[Task to carry out]
The required output is the lines below from the line containing "Rumah Teres 1" to the line containing "WhatsApp (285, 1252)", inclusive, retyped exactly. No other lines belong in it.

*-*-*

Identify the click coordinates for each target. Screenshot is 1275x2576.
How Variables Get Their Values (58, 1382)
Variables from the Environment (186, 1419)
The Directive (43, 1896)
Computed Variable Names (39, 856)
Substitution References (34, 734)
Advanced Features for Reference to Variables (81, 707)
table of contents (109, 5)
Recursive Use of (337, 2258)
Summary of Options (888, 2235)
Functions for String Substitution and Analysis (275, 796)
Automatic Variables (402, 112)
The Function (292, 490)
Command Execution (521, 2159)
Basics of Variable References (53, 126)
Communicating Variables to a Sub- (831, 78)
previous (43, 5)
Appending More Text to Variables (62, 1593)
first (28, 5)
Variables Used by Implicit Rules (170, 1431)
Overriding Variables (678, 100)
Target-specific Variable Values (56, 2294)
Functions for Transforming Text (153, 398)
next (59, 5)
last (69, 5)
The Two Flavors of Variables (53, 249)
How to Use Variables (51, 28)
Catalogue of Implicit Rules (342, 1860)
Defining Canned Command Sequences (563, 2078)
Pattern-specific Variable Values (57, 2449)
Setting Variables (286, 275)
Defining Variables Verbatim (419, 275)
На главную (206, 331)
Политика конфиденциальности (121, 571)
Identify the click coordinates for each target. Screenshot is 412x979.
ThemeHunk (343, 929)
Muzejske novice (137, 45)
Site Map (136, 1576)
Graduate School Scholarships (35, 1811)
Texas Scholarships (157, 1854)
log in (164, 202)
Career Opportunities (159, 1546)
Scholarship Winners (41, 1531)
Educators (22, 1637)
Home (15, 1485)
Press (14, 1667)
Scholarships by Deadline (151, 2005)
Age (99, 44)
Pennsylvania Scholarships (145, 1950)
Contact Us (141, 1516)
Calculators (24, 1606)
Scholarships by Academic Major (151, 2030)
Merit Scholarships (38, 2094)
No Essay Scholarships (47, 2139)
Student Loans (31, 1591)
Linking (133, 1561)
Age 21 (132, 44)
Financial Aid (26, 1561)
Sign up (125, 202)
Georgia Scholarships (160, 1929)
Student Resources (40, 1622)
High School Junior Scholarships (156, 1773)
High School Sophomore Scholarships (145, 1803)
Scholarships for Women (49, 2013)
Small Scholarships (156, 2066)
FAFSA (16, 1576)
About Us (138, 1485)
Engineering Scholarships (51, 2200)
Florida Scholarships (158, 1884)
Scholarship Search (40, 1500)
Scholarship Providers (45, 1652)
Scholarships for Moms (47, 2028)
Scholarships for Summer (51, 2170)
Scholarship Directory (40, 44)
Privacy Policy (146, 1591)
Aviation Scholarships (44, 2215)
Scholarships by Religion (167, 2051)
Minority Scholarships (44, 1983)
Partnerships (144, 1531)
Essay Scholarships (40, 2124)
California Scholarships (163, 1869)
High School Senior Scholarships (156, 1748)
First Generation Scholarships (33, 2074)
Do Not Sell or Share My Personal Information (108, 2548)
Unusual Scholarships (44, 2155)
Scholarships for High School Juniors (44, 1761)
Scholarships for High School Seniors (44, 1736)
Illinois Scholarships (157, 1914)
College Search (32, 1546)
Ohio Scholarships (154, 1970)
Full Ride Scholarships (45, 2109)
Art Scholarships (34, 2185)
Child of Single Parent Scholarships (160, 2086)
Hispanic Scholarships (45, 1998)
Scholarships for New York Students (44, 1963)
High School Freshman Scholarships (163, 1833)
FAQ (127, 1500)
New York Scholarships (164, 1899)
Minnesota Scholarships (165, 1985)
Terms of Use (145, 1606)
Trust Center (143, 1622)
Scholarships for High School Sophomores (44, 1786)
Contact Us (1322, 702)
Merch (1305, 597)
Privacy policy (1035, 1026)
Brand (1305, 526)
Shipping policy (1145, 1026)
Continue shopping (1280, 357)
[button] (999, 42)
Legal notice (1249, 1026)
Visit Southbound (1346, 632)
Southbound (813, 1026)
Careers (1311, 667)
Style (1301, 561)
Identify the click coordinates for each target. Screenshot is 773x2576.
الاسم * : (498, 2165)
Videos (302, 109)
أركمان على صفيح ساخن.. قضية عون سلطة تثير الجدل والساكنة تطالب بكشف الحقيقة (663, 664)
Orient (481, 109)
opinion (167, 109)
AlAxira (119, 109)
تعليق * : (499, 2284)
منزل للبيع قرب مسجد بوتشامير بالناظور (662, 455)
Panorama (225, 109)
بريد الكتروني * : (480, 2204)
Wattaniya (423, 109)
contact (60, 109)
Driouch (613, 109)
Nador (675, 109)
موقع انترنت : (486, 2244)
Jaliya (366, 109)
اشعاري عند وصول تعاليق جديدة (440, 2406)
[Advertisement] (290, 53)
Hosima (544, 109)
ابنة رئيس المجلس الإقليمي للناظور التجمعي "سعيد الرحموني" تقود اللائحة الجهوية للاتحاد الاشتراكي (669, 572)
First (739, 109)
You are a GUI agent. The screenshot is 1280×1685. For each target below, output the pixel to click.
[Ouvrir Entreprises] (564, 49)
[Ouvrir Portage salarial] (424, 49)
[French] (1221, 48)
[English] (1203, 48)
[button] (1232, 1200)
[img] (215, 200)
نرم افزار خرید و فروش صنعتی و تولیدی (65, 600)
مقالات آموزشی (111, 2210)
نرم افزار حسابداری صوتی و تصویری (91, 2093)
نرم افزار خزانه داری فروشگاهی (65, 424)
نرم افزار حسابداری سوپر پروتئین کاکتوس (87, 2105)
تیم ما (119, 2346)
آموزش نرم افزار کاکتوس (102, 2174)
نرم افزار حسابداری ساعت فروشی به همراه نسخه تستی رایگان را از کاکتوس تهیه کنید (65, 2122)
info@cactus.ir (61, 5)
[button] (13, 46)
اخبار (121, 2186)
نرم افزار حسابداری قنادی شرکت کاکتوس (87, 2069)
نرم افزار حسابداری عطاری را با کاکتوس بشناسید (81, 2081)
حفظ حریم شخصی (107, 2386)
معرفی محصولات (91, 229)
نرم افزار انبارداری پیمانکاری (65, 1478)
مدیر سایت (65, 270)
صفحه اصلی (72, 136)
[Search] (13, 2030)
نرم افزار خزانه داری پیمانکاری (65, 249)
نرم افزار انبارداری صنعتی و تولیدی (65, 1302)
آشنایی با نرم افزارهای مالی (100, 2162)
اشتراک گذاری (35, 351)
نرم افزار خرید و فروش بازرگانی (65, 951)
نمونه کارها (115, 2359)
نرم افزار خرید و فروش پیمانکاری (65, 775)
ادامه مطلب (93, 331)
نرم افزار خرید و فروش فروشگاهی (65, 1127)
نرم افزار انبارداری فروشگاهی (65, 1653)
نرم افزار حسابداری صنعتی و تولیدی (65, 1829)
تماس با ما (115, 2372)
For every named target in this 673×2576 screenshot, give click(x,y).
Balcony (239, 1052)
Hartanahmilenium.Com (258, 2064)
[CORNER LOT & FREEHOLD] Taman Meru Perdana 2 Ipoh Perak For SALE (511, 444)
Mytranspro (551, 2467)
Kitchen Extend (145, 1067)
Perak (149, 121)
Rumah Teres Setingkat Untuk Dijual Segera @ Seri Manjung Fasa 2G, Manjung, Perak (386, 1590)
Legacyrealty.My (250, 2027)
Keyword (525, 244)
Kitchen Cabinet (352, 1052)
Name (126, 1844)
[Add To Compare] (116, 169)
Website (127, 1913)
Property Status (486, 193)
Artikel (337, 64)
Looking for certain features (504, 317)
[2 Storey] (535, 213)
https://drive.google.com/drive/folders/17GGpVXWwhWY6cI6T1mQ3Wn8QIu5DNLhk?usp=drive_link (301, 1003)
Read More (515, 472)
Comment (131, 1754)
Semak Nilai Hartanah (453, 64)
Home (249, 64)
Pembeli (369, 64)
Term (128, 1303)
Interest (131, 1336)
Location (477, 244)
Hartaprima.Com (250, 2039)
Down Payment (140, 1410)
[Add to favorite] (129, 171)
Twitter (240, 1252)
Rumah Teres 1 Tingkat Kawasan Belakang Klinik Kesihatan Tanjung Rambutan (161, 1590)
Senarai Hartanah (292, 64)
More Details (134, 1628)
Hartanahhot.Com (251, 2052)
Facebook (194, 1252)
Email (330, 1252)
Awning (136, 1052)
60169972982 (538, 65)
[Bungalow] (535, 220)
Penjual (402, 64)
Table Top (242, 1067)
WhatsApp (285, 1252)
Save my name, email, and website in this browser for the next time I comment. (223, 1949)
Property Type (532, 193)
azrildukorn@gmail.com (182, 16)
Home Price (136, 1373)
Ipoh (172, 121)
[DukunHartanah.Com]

*-*-*

[Answer space]
Rumah Teres 1 Tingkat Kawasan Belakang Klinik Kesihatan Tanjung Rambutan (161, 1590)
Senarai Hartanah (292, 64)
More Details (134, 1628)
Hartanahhot.Com (251, 2052)
Facebook (194, 1252)
Email (330, 1252)
Awning (136, 1052)
60169972982 (538, 65)
[Bungalow] (535, 220)
Penjual (402, 64)
Table Top (242, 1067)
WhatsApp (285, 1252)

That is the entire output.